2 Pianos 4 Hands, A “one-of-a-kind” Theatre Piece That Still Enchants the Audience

2 Pianos 4 Hands, A “one-of-a-kind” Theatre Piece That Still Enchants the Audience

 

By traditional definition, 2 Pianos 4 Hands doesn’t qualify as a play — or even as a musical. On the other hand, its lack of pretension rescues it from the category of performance art. Let’s just call it a one-of-a-kind theatre piece — an international success story which came about purely by chance.

Watching Richard Greenblatt and Ted Dykstra — fine actors and impressive musicians — revisiting their 15-year-old triumph, you’re struck again by what an exhilarating, hilarious and truthful entertainment this is.

Many of us can relate personally to this warm and witty odyssey as we accompany two youngsters on their journey from childhood to adolescence when they were studying to be classical pianists. Their travails are marvellously evoked — coping with demanding teachers, parents and examiners, howling with frustrated boredom when confronted with pesky scales and bewildering time signatures, freezing with fear when exposed for the first time to audiences and adjudicators at the local Kiwanis Music Festival.

But although 2 Pianos 4 Hands will strike a particularly responsive chord with people who have studied music themselves, it also offers a warm welcome to all theatregoers.

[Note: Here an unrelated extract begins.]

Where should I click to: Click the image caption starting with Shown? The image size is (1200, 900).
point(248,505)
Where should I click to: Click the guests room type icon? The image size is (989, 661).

Greenblatt and Dykstra are the show’s creators as well as the performers. And they’re not really offering fictional invention here — not when they’re so obviously delving into their own pasts. And while they extract large measures of comedy out of these years, they also offer compassion and the wisdom of hindsight

The bottom line is that this show is the most personal of memory pieces — as touching and rueful as it is funny and evocative. So there is an unassailable moment of sadness in those scenes when, having turned 17, each of them confronts the realization that he will never make the grade as a classical pianist.

And how did chance bring this show about? In a sense, Toronto’s Tarragon Theatre was responsible. It mounted a children’s play called So You Think You’re Mozart and cast Dykstra as a piano student and Greenblatt as the ghost of the legendary Wolfgang. The two actors used to get together after a performance for a beer and would trade stories about their childhood days and the shared experience of taking piano lessons and aspiring to be classical artists. Then came the momentous night when the Tarragon’s associate artistic director joined them for a beer, listened to them trading musical memories, and pronounced: “There’s a show here.”

So Dykstra and Greenblatt started putting together the entertainment which became Two Pianos Four Hands, a show destined to become an international success story, chalking up 5,000 performances and a total audience of more than 2 million.

This fusion of music, comedy and drama showed extraordinary appeal and fluidity 15 years ago. It still does so today, which is not surprising given the fact that Greenblatt and Dykstra have such a uniquely intimate relationship with the material. In addition to playing themselves each actor must also assume a succession of identities — be it a mumbling Kiwanis official, a demanding dad or a crotchety Sister Loyola despairing that her fidgeting pupil will ever get this musical passage right.

Both actors possess both the technique, intelligence, and grasp of psychology to deliver their rapid character changes and serve the material’s vital emotional needs. Their musical contribution is also marvellous — their impressive performance of the Bach D Minor Concerto gives the show its essential bookends — but it also reminds us why Two Pianos Four Hands itself represents the rarest of vintages, one which eventually may prove irreplaceable.

During much of the show’s earlier life — which included a 40-week U.S. Tour and a successful British engagement — other performers were hired. And they were difficult to find. Dykstra and Greenblatt began feeling like near extinct species: good actors there were in plenty but they lacked the training and technique to handle the musical demands of Bach, Beethoven, Liszt and Chopin. So we must enjoy this wonderful show — currently on its farewell tour — while we know it still exists.